Quick checks: refresh the tested party, margins, and comparables; ensure intercompany agreements align with conduct; and reconcile TP numbers with GloBE inputs.
Data and Systems Gaps
Pillar Two is a data project. Spreadsheets alone are risky for audit trail and version control.
Quick checks: define a standard data pack for UAE entities, lock ownership of each field, and choose a controlled calculation engine.
Incorrect Entity Scoping
Investment entities, joint ventures and exempt persons have specific treatments. Missing one entity can skew the jurisdictional rate.
Quick checks: build a golden list of UAE entities with tags for status and role, and reconcile it to legal, finance and tax records.

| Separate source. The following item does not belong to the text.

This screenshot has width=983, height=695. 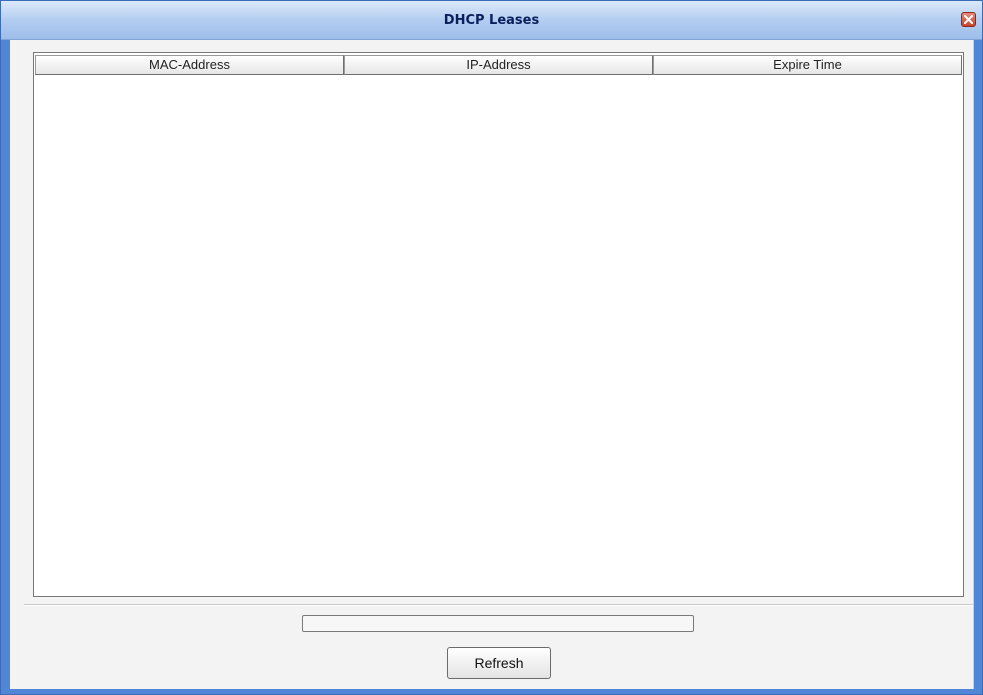 What do you see at coordinates (498, 624) in the screenshot?
I see `progress-bar` at bounding box center [498, 624].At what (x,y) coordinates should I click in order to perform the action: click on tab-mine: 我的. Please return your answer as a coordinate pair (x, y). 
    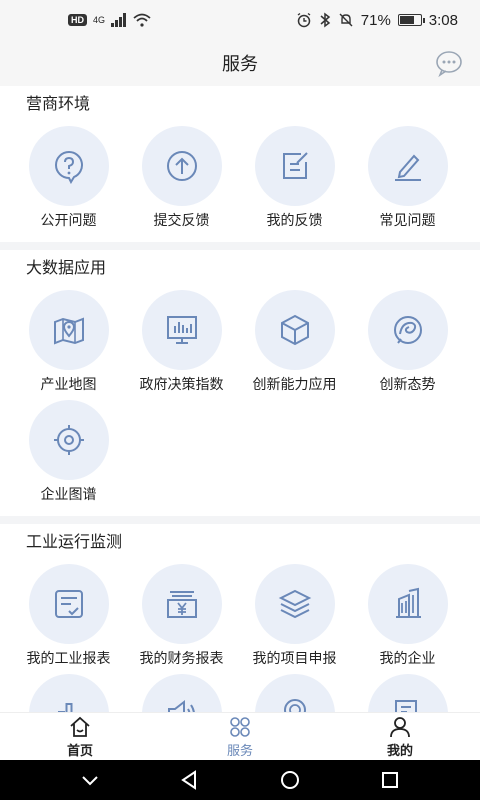
    Looking at the image, I should click on (400, 736).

Underusing the Substance Carve-Out
Payroll and tangible assets can reduce excess profit. Many groups leave value on the table.
Quick checks: quantify the current carve-out, model the effect of additional headcount or capital expenditure, and prioritise hires or assets that support real operations.

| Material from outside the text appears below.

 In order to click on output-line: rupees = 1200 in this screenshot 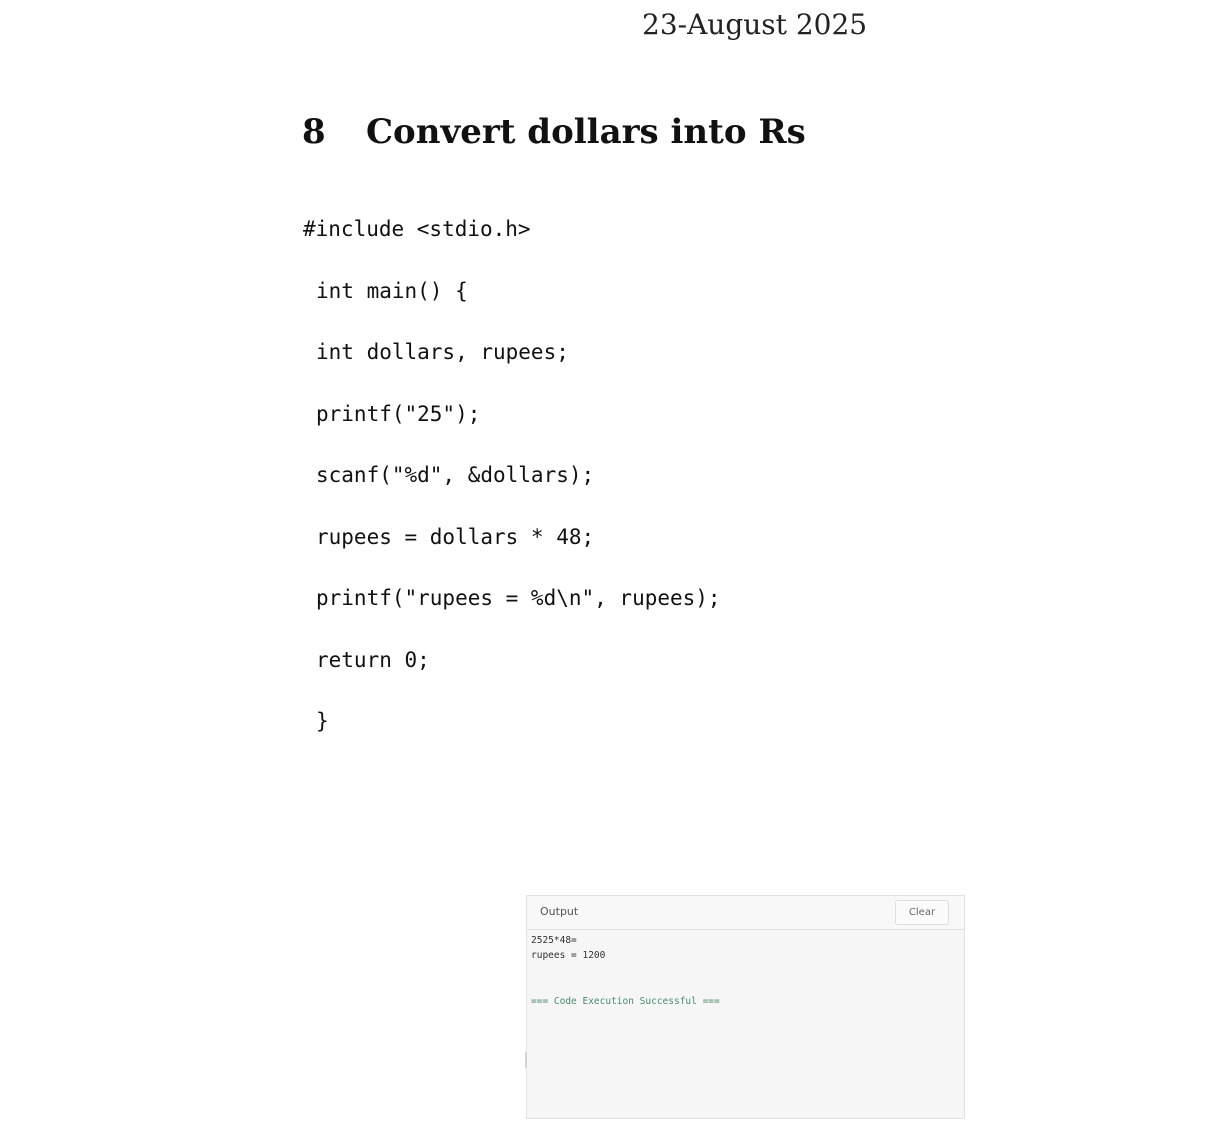, I will do `click(568, 956)`.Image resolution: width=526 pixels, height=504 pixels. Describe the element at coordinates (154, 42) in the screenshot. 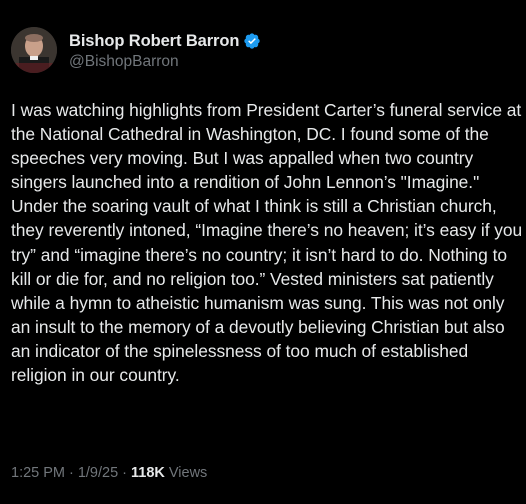

I see `display-name: Bishop Robert Barron` at that location.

Cliff Edge after Safe Harbour
Relying on the safe harbour without preparing for full computation leads to last-minute pressure.

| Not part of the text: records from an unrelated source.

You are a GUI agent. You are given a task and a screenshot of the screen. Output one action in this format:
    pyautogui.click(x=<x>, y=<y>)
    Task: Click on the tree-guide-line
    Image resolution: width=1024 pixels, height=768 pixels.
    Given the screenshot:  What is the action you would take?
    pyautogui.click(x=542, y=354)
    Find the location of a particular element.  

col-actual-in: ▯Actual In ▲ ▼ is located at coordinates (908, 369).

Quick checks: run a full GloBE mock calculation one period early, then compare to the safe-harbour outcome and close any data gaps.
Filing Mechanics and Governance Gaps
Unclear sign-off lines and weak documentation expose you in reviews.
Quick checks: appoint a single process owner, map approvals, and maintain a documentation pack that ties numbers to source systems.
Communications and Disclosures
Reported effective tax rates may rise. Surprises unsettle boards and investors.
Quick checks: prepare a short board brief that explains drivers, expected UAE top-up, sensitivities and mitigation options.
Third-Country Top-Ups
If the UAE top-up is missed or miscalculated, another jurisdiction could apply its rules.
Quick checks: Validate that your UAE outcome reaches 15%, evidence payment locally, and track foreign adoption that may apply the backstop rules.
Pillar Two in the UAE: Are You Ready?
Pillar Two closes the door on 0% outcomes for large groups, yet it does not close the door on the UAE. The rules reset the playing field to a 15% floor, which still compares well internationally. Free zones continue to deliver real advantages that extend beyond tax benefits. The winners will be those who treat Pillar Two as an operating model project, not just a tax calculation.
If you are over the 750 million euro threshold, the priorities are clear. Map your UAE footprint, model your jurisdictional effective rate, decide where you want the top-up to land, and line up incentives that work with the rules rather than against them. Strengthen your substance, verify the data, and rehearse your filings thoroughly before the first deadline.
Talk to Virtuzone
If you want a quick, no-obligation review of your model or a short readiness sprint to get your UAE filings and controls in place, get in touch with Virtuzone. We will help you pressure test your assumptions, align your operating model to the new rules, and avoid common pitfalls, without locking you into a long transformation. Contact us today for further information.
FAQs
Do free zone entities still pay 0% corporate tax in the UAE?
Yes, if they meet the qualifying free zone conditions and earn qualifying income. For Pillar Two, large groups must still compute the UAE jurisdictional effective rate and pay any top-up to reach 15%.
Can the substance-based carve-out eliminate top-up tax?
It can reduce the top-up by excluding a percentage of payroll and tangible assets from excess profits. It rarely eliminates the top-up entirely for highly profitable low-substance entities.
What if our ultimate parent has not implemented Pillar Two yet?
The UAE domestic regime applies regardless. The aim is for the UAE to collect the top-up locally, which reduces exposure to foreign rules, such as the Income Inclusion Rule.
How do the new UAE incentives affect Pillar Two?
Refundable credits can lower cash tax. For GloBE, they are typically treated as income rather than covered taxes, which affects the calculation of the effective rate. Careful modelling is required.
What filings are required in the UAE, and when are they due?
An annual top-up return and associated notifications. Filing is due within 15 months of the year-end and within 18 months for the first year.